The Montclair resident said he initially set up the Web page as an experimental faculty initiative, "but when I put it on the Web, the response was overwhelming."

"I'm amazed," he admitted. "People tell me what material they have and if they don't see it there, they offer to scan it and send it to me. I even get books in the mail."

Knapp noted that among the contributors to the site are an astronomer at the Konkoly Observatory in Hungary, a researcher for the National University of Iceland and a research librarian at Brandeis University.

Fans of the stories, however, remain at something of a loss to explain the worldwide enthusiasm for a character created nearly a century ago.

"Essentially," said Robert E. Briney, a professor of computer science at Salem State College in Massachusetts, "they are fast action adventure stories."

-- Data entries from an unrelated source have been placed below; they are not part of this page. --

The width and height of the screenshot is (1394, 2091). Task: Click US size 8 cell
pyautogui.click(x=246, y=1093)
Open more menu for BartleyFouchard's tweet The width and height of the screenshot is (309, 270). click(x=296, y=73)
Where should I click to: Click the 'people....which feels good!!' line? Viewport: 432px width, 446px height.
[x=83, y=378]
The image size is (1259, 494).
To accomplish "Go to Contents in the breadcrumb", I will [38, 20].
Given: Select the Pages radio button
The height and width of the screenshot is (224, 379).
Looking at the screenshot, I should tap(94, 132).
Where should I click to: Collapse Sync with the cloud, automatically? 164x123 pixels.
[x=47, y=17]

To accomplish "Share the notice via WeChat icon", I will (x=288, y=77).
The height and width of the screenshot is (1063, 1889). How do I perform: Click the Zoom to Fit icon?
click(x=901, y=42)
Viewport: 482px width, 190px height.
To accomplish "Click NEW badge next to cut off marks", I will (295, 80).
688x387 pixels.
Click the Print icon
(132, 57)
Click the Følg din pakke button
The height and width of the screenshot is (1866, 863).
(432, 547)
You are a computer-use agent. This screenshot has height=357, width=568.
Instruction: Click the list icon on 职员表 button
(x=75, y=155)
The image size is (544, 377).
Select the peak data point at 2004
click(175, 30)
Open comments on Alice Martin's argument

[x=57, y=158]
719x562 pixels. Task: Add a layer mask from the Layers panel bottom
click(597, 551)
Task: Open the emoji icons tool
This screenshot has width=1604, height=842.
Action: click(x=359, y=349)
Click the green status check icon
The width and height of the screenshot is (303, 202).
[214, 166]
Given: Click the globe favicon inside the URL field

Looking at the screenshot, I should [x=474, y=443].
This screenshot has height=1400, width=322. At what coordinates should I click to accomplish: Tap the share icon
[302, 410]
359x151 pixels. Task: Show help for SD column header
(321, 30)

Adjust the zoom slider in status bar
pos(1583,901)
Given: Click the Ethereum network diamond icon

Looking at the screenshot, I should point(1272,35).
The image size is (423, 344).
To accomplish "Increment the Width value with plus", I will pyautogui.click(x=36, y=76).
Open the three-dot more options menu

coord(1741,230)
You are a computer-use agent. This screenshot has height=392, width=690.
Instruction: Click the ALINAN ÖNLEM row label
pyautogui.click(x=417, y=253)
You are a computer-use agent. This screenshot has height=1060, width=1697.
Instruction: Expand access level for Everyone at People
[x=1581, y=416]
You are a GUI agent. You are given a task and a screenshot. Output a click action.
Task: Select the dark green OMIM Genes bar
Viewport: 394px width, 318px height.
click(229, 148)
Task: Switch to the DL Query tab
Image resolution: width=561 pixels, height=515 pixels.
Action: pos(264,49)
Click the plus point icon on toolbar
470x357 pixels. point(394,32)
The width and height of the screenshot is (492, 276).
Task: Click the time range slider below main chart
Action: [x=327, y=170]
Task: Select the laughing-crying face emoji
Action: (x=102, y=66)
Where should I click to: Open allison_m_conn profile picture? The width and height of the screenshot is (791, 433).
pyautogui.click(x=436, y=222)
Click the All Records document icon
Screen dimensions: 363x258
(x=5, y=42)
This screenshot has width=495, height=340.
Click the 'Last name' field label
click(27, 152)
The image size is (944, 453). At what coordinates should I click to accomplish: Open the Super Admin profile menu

Briney said he believes what set the Fu Manchu stories apart are "the distinctiveness of the character" and the fog-shrouded London streets and mysterious underground passages that provide a colorful backdrop to Fu's nefarious activities.

Knapp compared him to Mario Puzo's "Godfather": "He's evil, and yet he's honorable. As diabolical and mysterious as he was, if he gave you his word, he was good for it."

In the first novel, he is strikingly described by his pursuer, Sir Denis Nayland Smith:

"Imagine a person, tall, lean and feline, high-shouldered, with a brow like Shakespeare and a face like Satan, a close-shaven skull, and long, magnetic eyes of the true cat-green. Invest him with all the cruel cunning of an entire Eastern race, accumulated in one giant intellect, with all the resources of science past and present, with all the resources, if you will, of a wealthy government -- which, however, already has denied all knowledge of his existence. Imagine that awful being, and you have a mental picture of Dr. Fu Manchu..."

The stories are the literary equivalent of a thrill ride or old-fashioned Saturday morning movie serial -- with many of the chapters ending with the hero facing what the reader assumes is certain death, usually by some fantastic device or drug created by Fu Manchu.

In some respects, Fu Manchu may be even more relevant to today's world, with its fears of terrorism and biological warfare.

In one passage, he is portrayed as a master of deadly and arcane sciences -- "an enemy whose insects, bacteria, stranglers, strange poisons, could do more harm in a week than Hitler's army could do in a year."

He has been portrayed on film by Boris Karloff, Christopher Lee and Warner Oland (who went on to play Charlie Chan), and even by Peter Sellers in "The Fiendish Plot of Dr. Fu Manchu" -- in which Sellers played not only Fu Manchu, but his nemesis, Nayland Smith.

Surprisingly, despite Rohmer's blatant racist references to Fu, Knapp and others say they have received little criticism about the character or the site.

"I've never had a negative comment from a colleague," Knapp said. "And from the literally thousands and thousands of e-mails, I've had only two people who even raised the issue."

Briney and Knapp both speculated the racial elements were so "over the top" that they could not be taken seriously, and noted that Fu Manchu himself was in no way a demeaning characterization, being portrayed as a man of great intellect and accomplishments, who held numerous doctoral degrees.

"He felt that the Orient had been wronged by the West, and he wanted to pay us back," Knapp explained.

Ironically, just as Arthur Conan Doyle tried to rid himself of Sherlock Holmes by sending him over a waterfall, Rohmer attempted to do what his heroes could never do: kill off Fu Manchu. In both cases, public demand forced their creators to resurrect them.

"Eventually," Knapp said, with the Cold War in full bloom, "he became almost a good guy, fighting the communists."

After Rohmer's death, a friend who was also a writer, Cay Van Ash, penned two more novels, both with the spirit and flavor of the originals. In one, he pitted Sherlock Holmes against the master criminal.

Since then, however, the world has heard little from Fu. But as Christopher Lee intones at the end of each of his portrayals as Fu Manchu, "The world will hear from me again."

"I'm sure somebody will pick up the mantle," Knapp said. "He does live."

One other bit of trivia: As described by Rohmer, Fu Manchu never had a mustache.